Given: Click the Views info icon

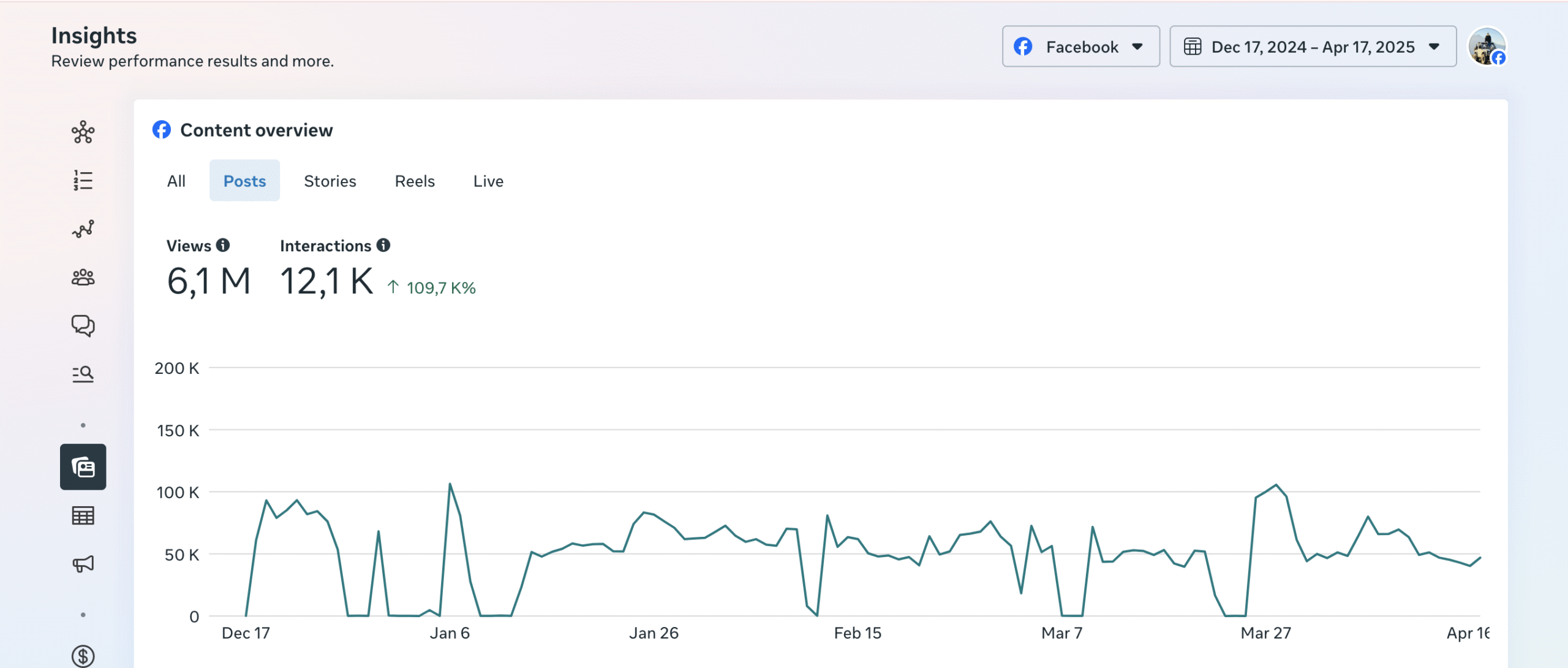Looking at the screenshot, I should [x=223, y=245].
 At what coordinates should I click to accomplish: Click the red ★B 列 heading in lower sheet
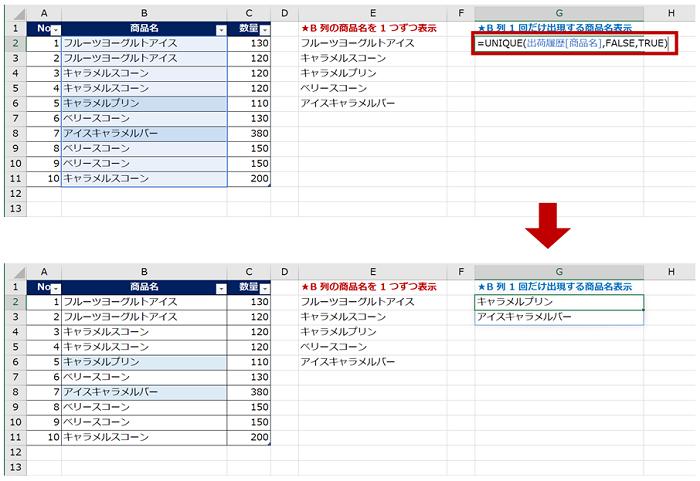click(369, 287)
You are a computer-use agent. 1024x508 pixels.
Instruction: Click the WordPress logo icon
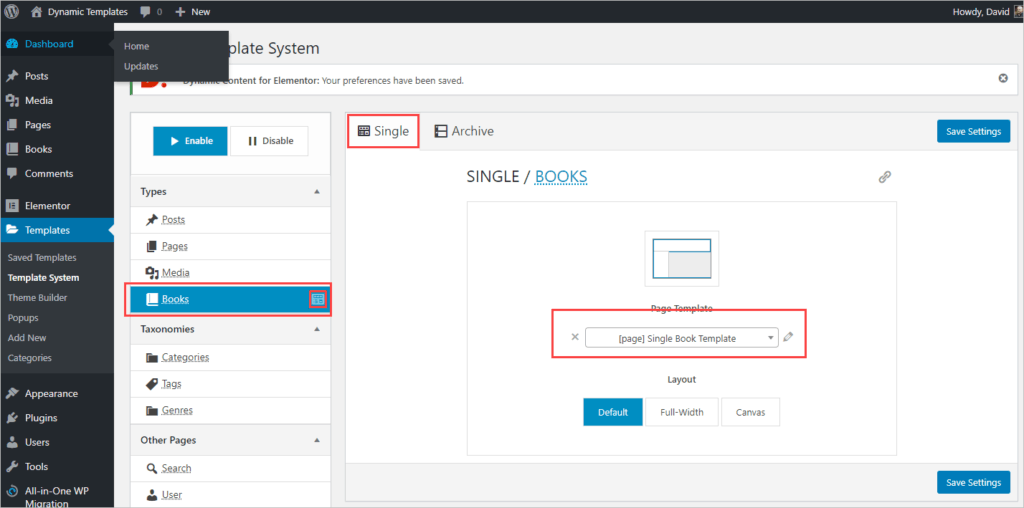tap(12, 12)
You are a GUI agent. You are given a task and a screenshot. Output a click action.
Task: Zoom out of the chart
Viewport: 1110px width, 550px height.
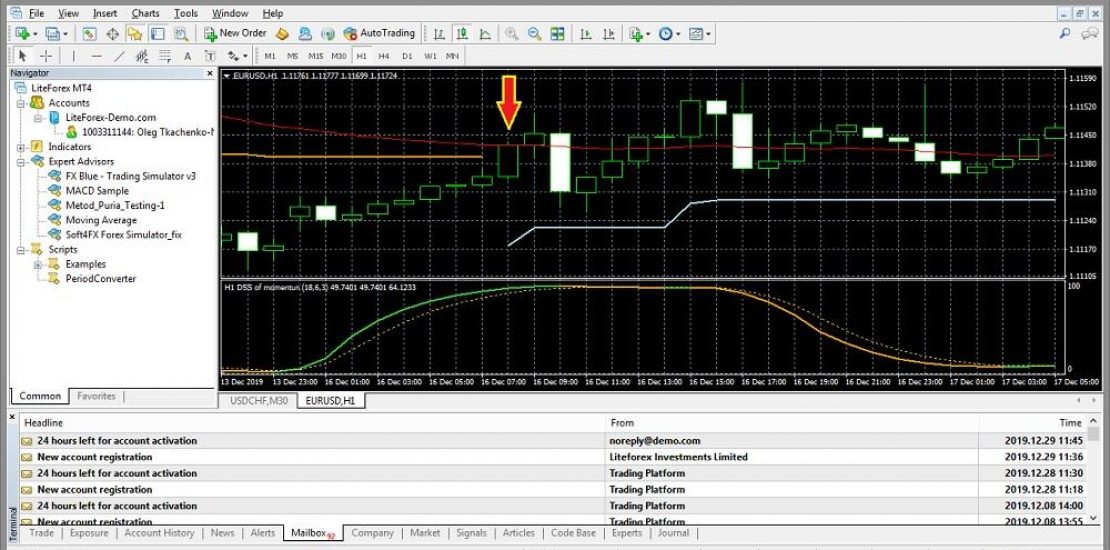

YOUR INSTRUCTIONS - State how many lines of the material above contain the string "icon", treating uppercase and lowercase letters as distinct, and give only that number.

RESULT - 2